A Carris quis mudar as carreiras em Lisboa. A Camara de Lisboa lah refilou e tal, mas a remodelacao deu-se.
O que os Sres da Carris nao sabem eh que terao ditado o fim a amizades de anos, a amores passados e futuros, a rotinas de vida que para mim como para tantos outros diariamente amenizavam a merda do facto de apanharmos a primeira carreira do dia. Que ainda era de noite.
Estou a falar dos habitues. Os paraquedistas, esses nao tenho qualquer respeito por eles. Ha que ficar fiel ah sua carreira, caramba.
Quando chegava ah minha paragem jah lah estava o Sr de meia idade, chamemos-lhe assim. Cumprimentavamo-nos com um "bom dia" enssonado e quando o autocarro encostava deixava-me sempre entrar primeiro com honras de jantar de luxo.
Eu - Bom dia, quanto eh?
Motorista - Esta a brincar comigo? Ainda nao sabe?
Eu - Errr, pois, sim sei, mas esqueci-me.
Motorista - 1.20. Ainda gostava de perceber porque eh que a Sra anda a pagar bilhetes se anda nisto todos os dias.
(notem como o Sr. motorista me trata com deferencia. Mesmo a tratar-me como um asno, nao deixa de me chamar de Sra.)
Eu - Errr, pois, mas sabe, jah pedi o passe mas demora a entregar. E depois ainda tenho de comprar o selo. E nao tenho tido tempo e ...
Entretanto lah me sentava sob olhar cumplice e carinhoso da velhota dos sapatos verdes e do rapaz da pulseira de ouro. Ambos apanhavam o autocarro na paragem antes. A primeira paragem.
Mais abaixo entra a Sra de meia idade, sempre envolta numa aura neglige xique patrocinada pela loja chinesa mais proxima. O Sr de meia idade faz-lhe uma venia e levanta-se para a deixar para ao peh da janela. Conversam educadamente o resto da viagem.
Pouco depois eh a vez da Rapunzel, a rapariga ruiva do cabelo estupidamente comprido e do velhote do saco deportivo preto em punho. Sentam-se os dois ao peh da velhota dos sapatos verdes. Trocam uns cumprimentos mas sem grandes intimidades. Nao eh como a oferecida da neglige xique.

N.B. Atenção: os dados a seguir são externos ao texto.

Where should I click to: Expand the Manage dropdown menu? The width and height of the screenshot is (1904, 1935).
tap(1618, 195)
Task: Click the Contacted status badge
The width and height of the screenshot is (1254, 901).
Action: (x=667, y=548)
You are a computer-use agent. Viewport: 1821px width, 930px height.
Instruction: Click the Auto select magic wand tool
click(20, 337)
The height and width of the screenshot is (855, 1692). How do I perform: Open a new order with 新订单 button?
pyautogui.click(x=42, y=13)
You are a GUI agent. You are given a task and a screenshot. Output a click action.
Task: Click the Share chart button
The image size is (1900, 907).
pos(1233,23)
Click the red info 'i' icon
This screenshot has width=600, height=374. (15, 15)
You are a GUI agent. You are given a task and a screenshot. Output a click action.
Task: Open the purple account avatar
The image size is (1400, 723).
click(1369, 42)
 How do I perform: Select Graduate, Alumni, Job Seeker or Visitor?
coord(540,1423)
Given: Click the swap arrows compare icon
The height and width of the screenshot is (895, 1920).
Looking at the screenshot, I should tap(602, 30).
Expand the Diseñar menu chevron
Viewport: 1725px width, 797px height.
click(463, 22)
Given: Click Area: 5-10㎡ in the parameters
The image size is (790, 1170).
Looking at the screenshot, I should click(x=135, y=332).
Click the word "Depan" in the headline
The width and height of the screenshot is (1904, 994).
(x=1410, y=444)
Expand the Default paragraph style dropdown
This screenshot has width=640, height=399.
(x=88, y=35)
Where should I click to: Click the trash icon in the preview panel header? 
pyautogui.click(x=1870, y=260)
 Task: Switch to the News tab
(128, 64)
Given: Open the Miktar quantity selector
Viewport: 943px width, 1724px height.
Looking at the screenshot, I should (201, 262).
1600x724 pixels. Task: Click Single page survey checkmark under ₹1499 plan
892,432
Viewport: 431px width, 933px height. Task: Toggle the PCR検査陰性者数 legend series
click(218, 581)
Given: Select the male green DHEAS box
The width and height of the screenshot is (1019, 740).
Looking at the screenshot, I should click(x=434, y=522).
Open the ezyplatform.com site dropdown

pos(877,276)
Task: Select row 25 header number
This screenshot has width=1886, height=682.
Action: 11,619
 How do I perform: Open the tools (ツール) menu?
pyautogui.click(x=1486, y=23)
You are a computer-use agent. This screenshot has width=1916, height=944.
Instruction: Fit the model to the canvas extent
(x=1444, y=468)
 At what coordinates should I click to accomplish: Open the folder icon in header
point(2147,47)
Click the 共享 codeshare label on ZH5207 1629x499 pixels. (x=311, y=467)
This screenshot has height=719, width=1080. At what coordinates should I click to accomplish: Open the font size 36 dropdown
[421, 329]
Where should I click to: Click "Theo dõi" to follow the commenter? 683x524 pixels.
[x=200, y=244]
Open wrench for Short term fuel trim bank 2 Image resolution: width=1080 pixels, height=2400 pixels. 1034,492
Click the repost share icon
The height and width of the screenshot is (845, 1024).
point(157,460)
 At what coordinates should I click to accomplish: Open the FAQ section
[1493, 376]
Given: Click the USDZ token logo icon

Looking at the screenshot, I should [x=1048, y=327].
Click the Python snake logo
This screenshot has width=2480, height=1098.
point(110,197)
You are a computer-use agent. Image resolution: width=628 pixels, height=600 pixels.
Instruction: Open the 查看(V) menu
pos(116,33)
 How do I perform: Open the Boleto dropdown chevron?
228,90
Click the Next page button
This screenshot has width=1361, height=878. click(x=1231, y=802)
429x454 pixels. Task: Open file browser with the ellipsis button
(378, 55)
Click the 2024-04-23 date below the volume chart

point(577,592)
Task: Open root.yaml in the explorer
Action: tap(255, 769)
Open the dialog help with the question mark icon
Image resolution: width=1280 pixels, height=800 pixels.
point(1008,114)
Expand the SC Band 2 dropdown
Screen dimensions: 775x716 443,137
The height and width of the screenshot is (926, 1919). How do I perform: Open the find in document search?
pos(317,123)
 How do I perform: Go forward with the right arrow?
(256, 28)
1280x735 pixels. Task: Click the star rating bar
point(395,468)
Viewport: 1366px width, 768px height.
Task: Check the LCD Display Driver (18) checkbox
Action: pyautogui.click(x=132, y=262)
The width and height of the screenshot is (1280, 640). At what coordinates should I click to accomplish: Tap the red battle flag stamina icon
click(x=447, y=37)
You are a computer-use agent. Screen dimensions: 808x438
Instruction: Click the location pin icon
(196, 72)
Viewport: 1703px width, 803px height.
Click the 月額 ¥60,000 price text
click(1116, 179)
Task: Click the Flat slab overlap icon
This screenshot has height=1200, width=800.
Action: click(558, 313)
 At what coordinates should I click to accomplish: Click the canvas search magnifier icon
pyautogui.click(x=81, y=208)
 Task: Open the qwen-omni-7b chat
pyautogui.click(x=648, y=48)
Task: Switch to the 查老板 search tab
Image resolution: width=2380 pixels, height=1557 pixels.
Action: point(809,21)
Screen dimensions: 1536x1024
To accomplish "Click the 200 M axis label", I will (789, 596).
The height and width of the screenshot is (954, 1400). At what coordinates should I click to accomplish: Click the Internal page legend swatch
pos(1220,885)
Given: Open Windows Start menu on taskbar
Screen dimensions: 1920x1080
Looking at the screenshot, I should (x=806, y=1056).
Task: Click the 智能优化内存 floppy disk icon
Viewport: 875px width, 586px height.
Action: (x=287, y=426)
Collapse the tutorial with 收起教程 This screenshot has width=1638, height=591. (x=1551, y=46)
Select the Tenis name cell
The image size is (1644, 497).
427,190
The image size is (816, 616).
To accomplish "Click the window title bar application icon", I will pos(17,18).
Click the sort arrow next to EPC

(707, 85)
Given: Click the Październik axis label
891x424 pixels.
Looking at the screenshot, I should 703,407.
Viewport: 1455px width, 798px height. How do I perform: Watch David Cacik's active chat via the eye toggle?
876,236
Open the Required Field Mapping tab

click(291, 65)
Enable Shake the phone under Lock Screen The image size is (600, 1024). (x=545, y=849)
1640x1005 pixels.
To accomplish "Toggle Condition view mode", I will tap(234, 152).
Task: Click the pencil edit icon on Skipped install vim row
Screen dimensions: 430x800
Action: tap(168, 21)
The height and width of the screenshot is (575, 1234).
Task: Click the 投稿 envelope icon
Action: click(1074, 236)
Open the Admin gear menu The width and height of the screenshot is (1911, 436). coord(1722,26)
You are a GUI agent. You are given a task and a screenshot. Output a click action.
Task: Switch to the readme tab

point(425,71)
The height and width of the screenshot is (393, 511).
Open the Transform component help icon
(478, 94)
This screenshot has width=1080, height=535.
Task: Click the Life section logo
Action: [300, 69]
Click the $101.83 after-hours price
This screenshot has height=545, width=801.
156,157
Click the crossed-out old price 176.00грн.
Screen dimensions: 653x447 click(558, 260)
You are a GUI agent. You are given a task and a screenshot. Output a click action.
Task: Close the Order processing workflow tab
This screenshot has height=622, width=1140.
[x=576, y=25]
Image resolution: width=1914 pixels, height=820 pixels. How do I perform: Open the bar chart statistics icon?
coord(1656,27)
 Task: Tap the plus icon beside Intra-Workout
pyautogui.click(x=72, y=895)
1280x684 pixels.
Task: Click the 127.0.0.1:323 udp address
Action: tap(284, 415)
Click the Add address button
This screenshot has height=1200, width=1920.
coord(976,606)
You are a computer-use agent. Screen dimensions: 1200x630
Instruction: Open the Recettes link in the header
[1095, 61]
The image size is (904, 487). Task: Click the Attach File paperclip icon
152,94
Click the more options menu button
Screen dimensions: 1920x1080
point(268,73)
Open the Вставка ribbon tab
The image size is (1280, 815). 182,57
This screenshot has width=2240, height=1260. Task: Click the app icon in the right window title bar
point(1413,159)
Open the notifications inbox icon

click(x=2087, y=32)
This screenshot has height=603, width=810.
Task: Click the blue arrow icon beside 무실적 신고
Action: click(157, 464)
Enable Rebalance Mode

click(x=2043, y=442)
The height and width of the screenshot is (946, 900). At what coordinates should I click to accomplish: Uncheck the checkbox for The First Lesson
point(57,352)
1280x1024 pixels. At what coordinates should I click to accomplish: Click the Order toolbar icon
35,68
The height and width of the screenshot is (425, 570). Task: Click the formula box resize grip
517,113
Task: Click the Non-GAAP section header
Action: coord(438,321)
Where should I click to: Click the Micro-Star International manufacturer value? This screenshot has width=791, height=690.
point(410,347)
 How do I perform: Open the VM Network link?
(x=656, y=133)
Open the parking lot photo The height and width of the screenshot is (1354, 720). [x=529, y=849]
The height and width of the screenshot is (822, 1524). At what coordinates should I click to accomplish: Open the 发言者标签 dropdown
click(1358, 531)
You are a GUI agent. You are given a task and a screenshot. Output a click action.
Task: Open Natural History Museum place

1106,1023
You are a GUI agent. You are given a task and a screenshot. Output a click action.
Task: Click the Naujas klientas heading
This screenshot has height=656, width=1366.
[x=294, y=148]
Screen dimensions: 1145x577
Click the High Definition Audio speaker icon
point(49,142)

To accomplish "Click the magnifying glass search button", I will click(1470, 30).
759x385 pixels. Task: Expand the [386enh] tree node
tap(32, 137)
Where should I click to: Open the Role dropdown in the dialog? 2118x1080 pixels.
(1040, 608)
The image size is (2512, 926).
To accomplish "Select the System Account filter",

A Rapunzel foi operada ha pouco tempo, anda devagar e traz sempre umas olheiras de palmo. Eh nova mas ve-se logo que eh daquelas que jah nem o marido quer comer. Ar de desgracada. E tem franja.
Sai adiante com a velhota dos sapatos verdes. O velhote muda imediatamente de lugar para ficar virado para a frente e coloca o saco preto em cima do banco adiante.
Pouco depois eh a minha vez de sair, lado-a-lado com o rapaz da pulseira.
O que se passa depois nao sei mas supeito que se comente o facto de eu todos os dias comprar o bilhete em vez de pedir o passe.
Ahs sextas-feiras, ah medida que vao saindo, os meus amigos - sim, os meus amigos - vao olhando em volta e dizendo: "-ateh segunda, bom fim de semana."
Ora, tudo isto se perdeu. E isto sao perdas que nao se leem nos cabroes dos numeros da racionalizacao da Carris.